Data extracts →
-- Opening Marker --
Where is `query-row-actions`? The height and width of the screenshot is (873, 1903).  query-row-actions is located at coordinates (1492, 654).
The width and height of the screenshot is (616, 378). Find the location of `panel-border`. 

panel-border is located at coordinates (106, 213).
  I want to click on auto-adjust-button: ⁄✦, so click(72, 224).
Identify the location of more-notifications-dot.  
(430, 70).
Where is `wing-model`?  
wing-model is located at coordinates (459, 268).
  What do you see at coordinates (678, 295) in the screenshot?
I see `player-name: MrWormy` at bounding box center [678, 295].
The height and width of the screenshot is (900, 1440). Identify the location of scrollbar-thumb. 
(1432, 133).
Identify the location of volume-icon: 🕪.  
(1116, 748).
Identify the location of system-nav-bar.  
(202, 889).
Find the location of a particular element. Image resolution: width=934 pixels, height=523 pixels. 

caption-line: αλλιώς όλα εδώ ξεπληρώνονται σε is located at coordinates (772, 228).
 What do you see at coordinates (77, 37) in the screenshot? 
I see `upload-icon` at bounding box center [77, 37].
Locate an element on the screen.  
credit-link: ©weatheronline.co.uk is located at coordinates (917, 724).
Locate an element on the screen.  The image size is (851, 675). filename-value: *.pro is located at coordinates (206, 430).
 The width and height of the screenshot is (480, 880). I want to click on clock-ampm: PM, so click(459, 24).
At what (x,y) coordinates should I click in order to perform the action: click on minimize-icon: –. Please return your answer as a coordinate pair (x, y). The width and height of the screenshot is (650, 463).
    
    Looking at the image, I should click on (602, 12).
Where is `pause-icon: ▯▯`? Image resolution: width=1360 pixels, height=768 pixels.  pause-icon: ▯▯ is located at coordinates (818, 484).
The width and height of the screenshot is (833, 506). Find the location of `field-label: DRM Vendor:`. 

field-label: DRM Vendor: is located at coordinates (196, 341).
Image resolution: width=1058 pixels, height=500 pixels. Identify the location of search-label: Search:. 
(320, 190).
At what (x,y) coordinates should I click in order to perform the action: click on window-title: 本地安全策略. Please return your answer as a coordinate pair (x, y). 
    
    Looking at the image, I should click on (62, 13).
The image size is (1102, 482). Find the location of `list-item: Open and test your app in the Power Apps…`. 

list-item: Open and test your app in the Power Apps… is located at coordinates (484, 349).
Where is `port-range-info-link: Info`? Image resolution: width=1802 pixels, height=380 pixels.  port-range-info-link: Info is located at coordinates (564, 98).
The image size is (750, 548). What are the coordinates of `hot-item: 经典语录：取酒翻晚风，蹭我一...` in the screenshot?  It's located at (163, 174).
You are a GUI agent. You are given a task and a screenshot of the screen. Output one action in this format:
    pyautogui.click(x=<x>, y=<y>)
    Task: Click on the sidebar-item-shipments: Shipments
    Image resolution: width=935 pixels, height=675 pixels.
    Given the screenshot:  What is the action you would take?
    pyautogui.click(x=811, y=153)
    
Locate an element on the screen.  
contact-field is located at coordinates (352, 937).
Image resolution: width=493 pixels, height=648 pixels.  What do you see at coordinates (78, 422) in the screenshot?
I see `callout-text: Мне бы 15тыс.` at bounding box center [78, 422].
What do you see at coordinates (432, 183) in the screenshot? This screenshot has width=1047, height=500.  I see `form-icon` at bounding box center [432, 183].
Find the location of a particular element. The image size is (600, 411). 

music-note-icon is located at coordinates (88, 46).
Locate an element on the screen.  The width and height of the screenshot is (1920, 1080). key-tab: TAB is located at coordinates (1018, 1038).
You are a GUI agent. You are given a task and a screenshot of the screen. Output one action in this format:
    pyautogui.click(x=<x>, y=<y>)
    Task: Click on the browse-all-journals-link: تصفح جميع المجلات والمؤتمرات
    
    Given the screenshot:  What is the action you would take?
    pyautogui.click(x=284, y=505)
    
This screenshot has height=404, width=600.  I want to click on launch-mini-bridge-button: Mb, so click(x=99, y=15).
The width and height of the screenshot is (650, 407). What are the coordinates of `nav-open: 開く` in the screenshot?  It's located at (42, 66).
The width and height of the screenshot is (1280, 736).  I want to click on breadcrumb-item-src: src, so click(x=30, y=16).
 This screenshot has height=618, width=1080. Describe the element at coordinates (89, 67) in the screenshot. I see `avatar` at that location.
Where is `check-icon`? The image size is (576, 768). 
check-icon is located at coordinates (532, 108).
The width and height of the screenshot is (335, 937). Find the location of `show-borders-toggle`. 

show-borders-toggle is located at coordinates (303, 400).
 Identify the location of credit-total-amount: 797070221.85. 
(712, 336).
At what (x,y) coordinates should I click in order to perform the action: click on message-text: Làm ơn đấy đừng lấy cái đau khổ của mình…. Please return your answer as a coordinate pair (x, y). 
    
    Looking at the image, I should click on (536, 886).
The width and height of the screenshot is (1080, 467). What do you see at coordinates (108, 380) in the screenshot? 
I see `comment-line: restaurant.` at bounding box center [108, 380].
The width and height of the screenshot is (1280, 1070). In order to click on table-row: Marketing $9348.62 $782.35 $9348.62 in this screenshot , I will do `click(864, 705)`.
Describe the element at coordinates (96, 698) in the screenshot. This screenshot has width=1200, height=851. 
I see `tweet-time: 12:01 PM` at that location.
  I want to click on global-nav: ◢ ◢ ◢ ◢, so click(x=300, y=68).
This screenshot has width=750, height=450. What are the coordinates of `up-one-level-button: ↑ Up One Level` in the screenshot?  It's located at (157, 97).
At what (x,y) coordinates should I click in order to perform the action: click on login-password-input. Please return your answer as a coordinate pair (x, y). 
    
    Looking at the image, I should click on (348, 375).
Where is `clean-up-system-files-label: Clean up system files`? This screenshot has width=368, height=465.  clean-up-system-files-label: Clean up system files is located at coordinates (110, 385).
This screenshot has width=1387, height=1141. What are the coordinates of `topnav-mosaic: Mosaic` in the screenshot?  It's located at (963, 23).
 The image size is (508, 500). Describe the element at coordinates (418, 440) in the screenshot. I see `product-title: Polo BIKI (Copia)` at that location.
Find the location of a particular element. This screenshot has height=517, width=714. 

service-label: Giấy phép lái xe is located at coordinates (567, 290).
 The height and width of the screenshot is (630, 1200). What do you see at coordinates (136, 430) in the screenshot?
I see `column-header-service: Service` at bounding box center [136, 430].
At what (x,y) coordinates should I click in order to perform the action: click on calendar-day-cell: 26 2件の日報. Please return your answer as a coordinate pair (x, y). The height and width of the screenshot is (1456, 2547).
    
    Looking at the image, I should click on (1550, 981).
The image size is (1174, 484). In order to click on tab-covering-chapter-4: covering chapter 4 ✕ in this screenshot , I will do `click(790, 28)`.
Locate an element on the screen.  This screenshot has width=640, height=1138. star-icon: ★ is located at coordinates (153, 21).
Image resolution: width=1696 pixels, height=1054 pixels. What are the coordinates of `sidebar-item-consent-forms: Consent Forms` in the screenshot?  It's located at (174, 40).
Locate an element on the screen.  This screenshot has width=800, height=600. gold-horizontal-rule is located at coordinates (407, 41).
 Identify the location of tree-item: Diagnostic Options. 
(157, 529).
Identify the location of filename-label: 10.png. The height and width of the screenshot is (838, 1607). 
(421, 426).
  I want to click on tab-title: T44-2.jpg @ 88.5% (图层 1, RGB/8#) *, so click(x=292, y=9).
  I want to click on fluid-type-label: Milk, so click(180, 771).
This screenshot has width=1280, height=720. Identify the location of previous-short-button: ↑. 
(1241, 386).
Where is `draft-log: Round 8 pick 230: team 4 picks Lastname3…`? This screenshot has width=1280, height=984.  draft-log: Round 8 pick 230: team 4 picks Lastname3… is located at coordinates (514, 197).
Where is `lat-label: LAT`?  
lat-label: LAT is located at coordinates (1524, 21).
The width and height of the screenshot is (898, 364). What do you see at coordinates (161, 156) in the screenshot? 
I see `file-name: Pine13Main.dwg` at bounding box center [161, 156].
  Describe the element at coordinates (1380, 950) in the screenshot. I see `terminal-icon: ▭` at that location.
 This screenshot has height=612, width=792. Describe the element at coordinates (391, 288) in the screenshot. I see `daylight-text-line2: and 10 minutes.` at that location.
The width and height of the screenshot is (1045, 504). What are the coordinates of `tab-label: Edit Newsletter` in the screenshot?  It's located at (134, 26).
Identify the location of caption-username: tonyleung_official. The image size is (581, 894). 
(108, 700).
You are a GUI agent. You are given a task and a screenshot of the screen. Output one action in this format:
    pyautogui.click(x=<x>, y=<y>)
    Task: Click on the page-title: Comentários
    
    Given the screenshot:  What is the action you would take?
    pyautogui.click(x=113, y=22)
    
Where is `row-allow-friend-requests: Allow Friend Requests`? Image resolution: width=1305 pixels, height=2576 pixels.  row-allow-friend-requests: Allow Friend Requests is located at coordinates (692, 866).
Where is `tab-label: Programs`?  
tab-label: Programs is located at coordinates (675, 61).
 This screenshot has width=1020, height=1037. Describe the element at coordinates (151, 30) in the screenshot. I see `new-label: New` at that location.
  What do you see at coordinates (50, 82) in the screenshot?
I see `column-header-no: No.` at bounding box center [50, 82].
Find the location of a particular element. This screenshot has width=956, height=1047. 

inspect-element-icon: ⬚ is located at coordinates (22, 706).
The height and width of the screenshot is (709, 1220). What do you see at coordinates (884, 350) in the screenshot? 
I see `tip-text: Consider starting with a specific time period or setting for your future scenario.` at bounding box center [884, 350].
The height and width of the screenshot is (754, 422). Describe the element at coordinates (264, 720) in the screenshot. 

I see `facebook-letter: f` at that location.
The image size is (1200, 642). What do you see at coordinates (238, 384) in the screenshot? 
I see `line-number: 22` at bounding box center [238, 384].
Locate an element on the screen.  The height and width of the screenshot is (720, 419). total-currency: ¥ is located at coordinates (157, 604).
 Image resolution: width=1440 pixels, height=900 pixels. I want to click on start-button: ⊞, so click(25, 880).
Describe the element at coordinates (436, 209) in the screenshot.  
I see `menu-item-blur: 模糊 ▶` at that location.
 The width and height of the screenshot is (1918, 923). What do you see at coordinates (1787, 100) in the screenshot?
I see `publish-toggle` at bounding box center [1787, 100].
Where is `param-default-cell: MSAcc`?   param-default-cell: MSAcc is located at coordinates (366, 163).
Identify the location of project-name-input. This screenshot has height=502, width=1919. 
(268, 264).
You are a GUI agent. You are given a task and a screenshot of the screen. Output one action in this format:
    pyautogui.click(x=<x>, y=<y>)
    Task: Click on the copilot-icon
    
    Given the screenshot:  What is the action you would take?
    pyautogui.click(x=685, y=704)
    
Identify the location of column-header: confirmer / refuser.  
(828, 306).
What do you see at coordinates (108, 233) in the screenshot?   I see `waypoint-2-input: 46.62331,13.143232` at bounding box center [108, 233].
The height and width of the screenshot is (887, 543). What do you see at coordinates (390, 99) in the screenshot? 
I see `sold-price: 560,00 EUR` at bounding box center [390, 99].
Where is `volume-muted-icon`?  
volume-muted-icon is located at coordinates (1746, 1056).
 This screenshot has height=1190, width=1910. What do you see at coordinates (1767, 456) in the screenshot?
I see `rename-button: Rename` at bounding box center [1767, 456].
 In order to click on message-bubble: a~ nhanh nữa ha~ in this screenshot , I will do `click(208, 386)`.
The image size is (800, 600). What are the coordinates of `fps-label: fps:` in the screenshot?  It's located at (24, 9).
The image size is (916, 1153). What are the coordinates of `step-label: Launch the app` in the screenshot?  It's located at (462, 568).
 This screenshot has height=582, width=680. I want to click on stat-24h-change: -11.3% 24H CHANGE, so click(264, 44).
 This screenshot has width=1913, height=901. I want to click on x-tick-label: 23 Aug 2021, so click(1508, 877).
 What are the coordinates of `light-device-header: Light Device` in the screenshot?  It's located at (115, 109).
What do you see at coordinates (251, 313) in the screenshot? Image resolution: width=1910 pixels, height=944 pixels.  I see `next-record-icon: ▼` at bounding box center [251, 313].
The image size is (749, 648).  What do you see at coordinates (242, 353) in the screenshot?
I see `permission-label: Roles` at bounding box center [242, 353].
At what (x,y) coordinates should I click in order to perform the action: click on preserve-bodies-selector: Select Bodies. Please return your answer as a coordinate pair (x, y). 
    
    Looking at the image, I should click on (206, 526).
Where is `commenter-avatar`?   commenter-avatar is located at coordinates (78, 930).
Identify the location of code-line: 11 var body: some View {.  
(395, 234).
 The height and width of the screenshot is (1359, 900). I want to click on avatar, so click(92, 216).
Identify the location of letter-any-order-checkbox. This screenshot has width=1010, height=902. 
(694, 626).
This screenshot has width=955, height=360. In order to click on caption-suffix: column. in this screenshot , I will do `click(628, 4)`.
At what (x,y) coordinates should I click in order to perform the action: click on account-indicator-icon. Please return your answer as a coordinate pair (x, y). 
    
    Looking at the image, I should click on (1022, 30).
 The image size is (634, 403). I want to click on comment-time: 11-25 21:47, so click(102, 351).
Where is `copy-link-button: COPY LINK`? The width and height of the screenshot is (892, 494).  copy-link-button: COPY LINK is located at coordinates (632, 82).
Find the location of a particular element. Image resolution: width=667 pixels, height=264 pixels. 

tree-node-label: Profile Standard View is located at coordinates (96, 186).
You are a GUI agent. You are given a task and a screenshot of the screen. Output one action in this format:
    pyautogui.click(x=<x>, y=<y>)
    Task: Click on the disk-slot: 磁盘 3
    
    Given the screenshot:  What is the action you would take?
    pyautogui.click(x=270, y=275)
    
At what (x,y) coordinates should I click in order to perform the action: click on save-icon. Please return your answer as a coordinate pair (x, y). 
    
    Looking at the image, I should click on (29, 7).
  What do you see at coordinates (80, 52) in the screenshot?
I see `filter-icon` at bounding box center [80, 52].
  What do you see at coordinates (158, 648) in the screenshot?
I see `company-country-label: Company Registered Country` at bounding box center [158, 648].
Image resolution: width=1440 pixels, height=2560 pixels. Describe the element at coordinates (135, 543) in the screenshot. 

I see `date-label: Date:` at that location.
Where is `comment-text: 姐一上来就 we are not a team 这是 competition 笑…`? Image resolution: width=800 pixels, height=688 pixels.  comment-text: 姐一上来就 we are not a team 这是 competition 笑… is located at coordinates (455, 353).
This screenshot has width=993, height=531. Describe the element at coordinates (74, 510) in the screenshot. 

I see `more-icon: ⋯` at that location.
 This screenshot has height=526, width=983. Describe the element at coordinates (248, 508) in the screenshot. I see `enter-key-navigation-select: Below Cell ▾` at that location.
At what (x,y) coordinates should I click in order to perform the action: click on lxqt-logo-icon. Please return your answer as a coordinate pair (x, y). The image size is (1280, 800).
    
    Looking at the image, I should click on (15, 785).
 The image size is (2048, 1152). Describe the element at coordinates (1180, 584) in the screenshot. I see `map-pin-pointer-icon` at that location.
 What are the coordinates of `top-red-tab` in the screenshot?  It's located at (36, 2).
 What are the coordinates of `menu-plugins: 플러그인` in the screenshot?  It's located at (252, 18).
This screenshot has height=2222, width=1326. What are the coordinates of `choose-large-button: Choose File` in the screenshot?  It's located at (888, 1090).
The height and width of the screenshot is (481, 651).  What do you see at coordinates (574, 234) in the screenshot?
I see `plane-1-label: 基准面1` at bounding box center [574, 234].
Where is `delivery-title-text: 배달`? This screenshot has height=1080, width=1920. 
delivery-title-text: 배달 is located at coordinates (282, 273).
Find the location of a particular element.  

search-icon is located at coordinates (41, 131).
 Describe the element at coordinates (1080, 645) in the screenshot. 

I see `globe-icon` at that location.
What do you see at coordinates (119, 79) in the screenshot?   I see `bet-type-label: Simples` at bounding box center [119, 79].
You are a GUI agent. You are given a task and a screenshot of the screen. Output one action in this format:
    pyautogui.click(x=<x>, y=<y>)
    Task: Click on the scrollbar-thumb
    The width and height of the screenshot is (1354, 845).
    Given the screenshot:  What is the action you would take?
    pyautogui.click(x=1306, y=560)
-- Closing Marker --
Exercise objective →
Reproduce the material without any change, from its first line down to and including the line containing "caption-line: αλλιώς όλα".

Response to the exercise →
Where is `query-row-actions`? The height and width of the screenshot is (873, 1903).  query-row-actions is located at coordinates (1492, 654).
The width and height of the screenshot is (616, 378). Find the location of `panel-border`. 

panel-border is located at coordinates (106, 213).
  I want to click on auto-adjust-button: ⁄✦, so click(72, 224).
Identify the location of more-notifications-dot.  
(430, 70).
Where is `wing-model`?  
wing-model is located at coordinates (459, 268).
  What do you see at coordinates (678, 295) in the screenshot?
I see `player-name: MrWormy` at bounding box center [678, 295].
The height and width of the screenshot is (900, 1440). Identify the location of scrollbar-thumb. 
(1432, 133).
Identify the location of volume-icon: 🕪.  
(1116, 748).
Identify the location of system-nav-bar.  
(202, 889).
Find the location of a particular element. Image resolution: width=934 pixels, height=523 pixels. 

caption-line: αλλιώς όλα εδώ ξεπληρώνονται σε is located at coordinates (772, 228).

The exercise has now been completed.